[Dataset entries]

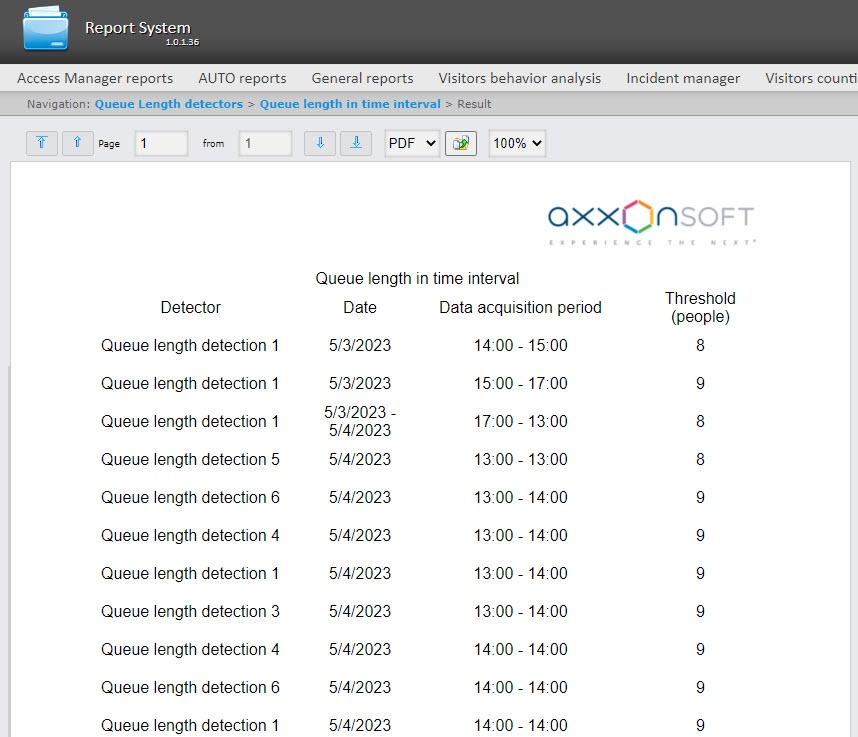The image size is (858, 737).
Task: Click the Report System title text
Action: [137, 28]
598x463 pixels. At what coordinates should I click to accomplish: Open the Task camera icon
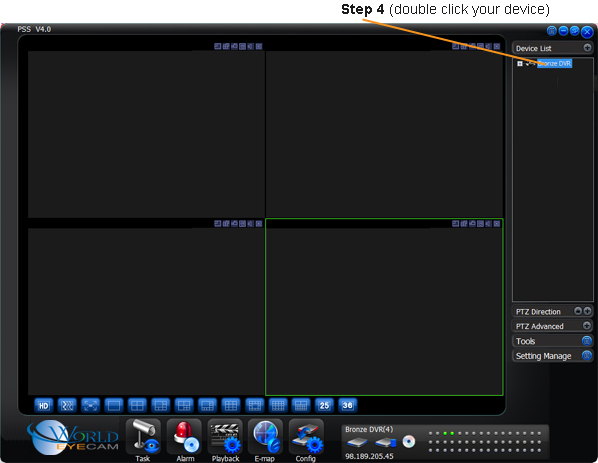tap(143, 436)
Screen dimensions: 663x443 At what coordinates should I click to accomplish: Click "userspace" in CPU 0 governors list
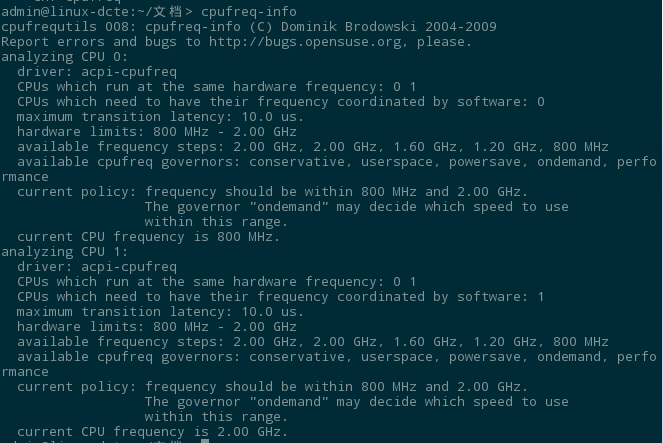pos(397,162)
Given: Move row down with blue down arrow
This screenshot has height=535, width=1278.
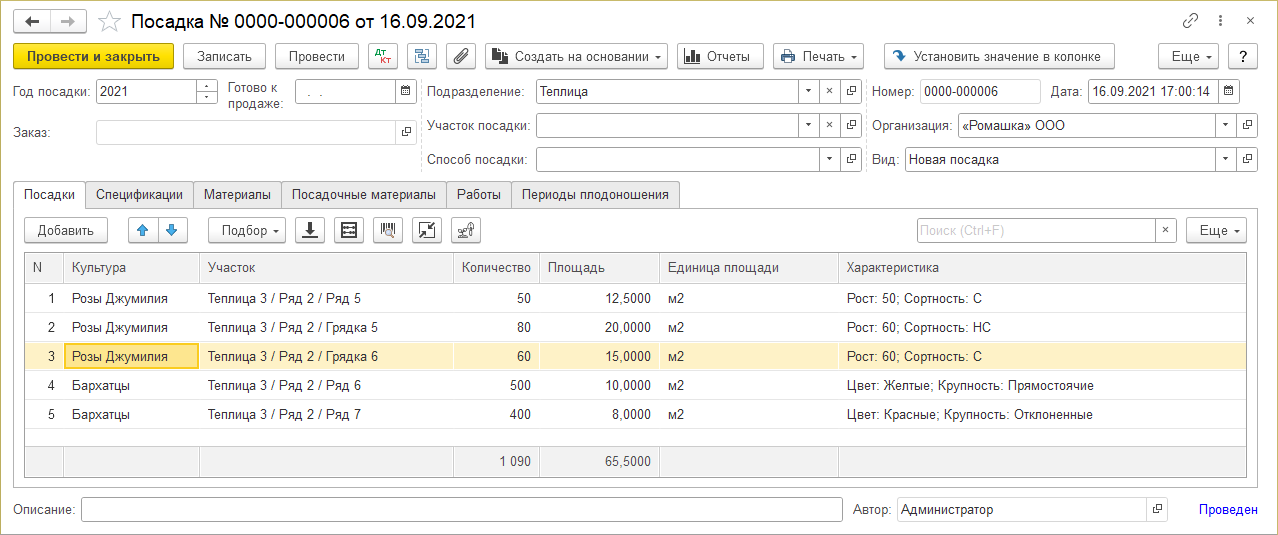Looking at the screenshot, I should pos(172,230).
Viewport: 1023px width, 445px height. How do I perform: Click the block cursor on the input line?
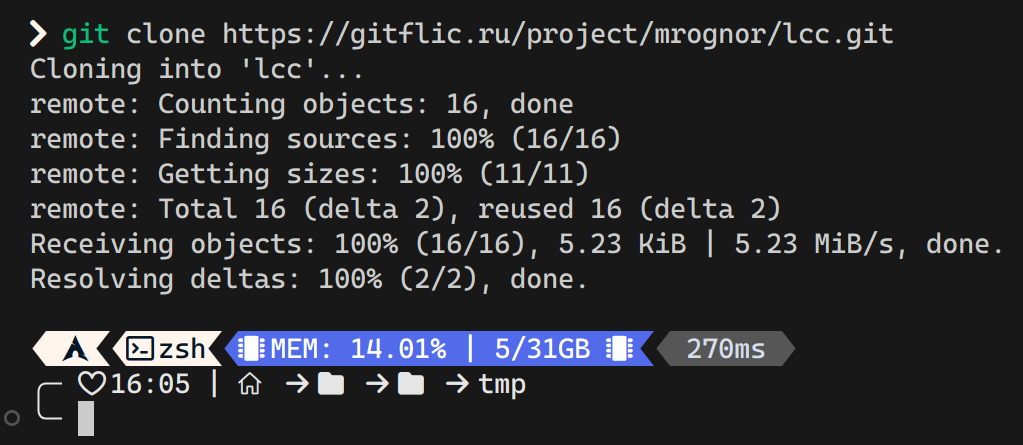pos(86,418)
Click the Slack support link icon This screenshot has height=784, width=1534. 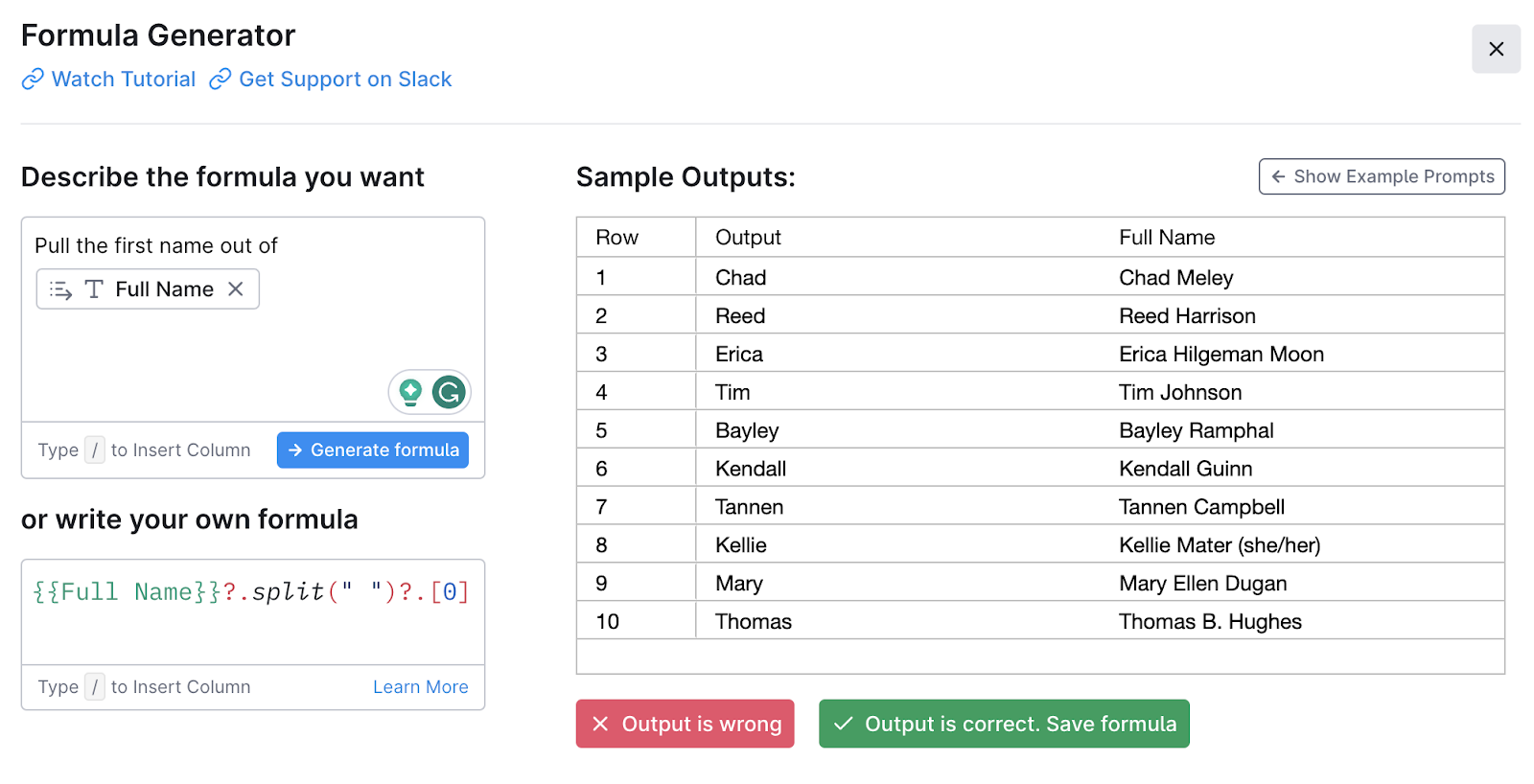pyautogui.click(x=221, y=79)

Task instructions
Could you repeat, exactly, only the lines above starting at the one that has "598x463 pixels. At" and stopping after the one that has "Given: Move row down with blue down arrow", without the pictures?

Task result
598x463 pixels. At what coordinates should I click to accomplish: Open the Task camera icon
tap(143, 436)
Screen dimensions: 663x443 At what coordinates should I click to accomplish: Click "userspace" in CPU 0 governors list
pos(397,162)
Given: Move row down with blue down arrow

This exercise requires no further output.